Following Redirects

Keith Vetter 2004-06-18: One feature lacking in the http package is the ability to automatically handle redirects. A redirect occurs when an http server returns a code in the 301-307 range and indicates in the metadata the new location (url) to download.

At least three different wiki pages have routines to handle redirects (Http, Simple Tkhtml web page displayer and grabchat) including a nice, succinct version by Donal Fellows.

However, a web-scraping program of mine that used this routine recently started failing. It turns out the url being redirected to contained no HOST information. (NB. the server in question is Yahoo and I wouldn't be surprised if they did this to discourage scraping their site.)

So, here's an updated version of Donal Fellows routine geturl_followRedirects that can handle this weird case.


 package require uri
 proc geturl_followRedirects {url args} {
    array set URI [::uri::split $url] ;# Need host info from here
    while {1} {
        set token [eval [list http::geturl $url] $args]
        if {![string match {30[1237]} [::http::ncode $token]]} {return $token}
        array set meta [set ${token}(meta)]
        if {![info exist meta(Location)]} {
            return $token
        }
        array set uri [::uri::split $meta(Location)]
        unset meta
        if {$uri(host) == ""} { set uri(host) $URI(host) }
        # problem w/ relative versus absolute paths
        set url [eval ::uri::join [array get uri]]
    }
 }

MAK Notes that function is not safe against infinite looping redirects (as might happen, for example, if a server is set up with an ErrorDocument page but is misconfigured such that it is forbidden as well).

Easy to fix: replace "while {1}" by "foreach x {1 2 3 4 5}" and the loop becomes bounded.


Paul Walton: I've seen instances where the header names are all lowercase (eg., "location" instead of "Location").

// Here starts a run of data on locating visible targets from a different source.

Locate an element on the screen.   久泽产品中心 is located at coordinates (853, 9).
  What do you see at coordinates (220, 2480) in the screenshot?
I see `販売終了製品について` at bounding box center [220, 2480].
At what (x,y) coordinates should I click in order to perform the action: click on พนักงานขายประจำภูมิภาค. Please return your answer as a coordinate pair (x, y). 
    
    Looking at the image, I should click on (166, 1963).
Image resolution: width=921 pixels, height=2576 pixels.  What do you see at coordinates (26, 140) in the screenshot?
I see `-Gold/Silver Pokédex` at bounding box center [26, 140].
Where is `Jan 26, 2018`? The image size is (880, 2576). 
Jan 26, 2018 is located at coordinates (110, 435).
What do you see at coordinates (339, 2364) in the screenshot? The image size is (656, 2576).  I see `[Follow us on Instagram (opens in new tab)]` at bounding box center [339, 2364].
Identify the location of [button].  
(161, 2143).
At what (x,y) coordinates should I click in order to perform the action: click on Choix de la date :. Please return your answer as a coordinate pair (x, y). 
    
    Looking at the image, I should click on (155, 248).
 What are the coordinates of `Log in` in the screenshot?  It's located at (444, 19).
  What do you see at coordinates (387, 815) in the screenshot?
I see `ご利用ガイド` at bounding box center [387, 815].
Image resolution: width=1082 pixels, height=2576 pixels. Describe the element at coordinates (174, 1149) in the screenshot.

This was on a major website, and may have also been done to prevent scraping.

You could just string tolower the whole meta array.


The following does not resolve, but handles correctly the -channel option EF.

proc ::http::geturl_followRedirects {url args} {
    while {1} {
        set token [eval [list http::geturl $url] $args]
        switch -glob -- [http::ncode $token] {
            30[1237] {
                if {[catch {array set OPTS $args}]==0} {
                    if { [info exists OPTS(-channel)] } {
                        seek $OPTS(-channel) 0 start
                    }
                }
            }
            default  { return $token }
        }
        upvar #0 $token state
        array set meta [set ${token}(meta)]
        if {![info exist meta(Location)]} {
            return $token
        }
        set url $meta(Location)
        unset meta
    }
}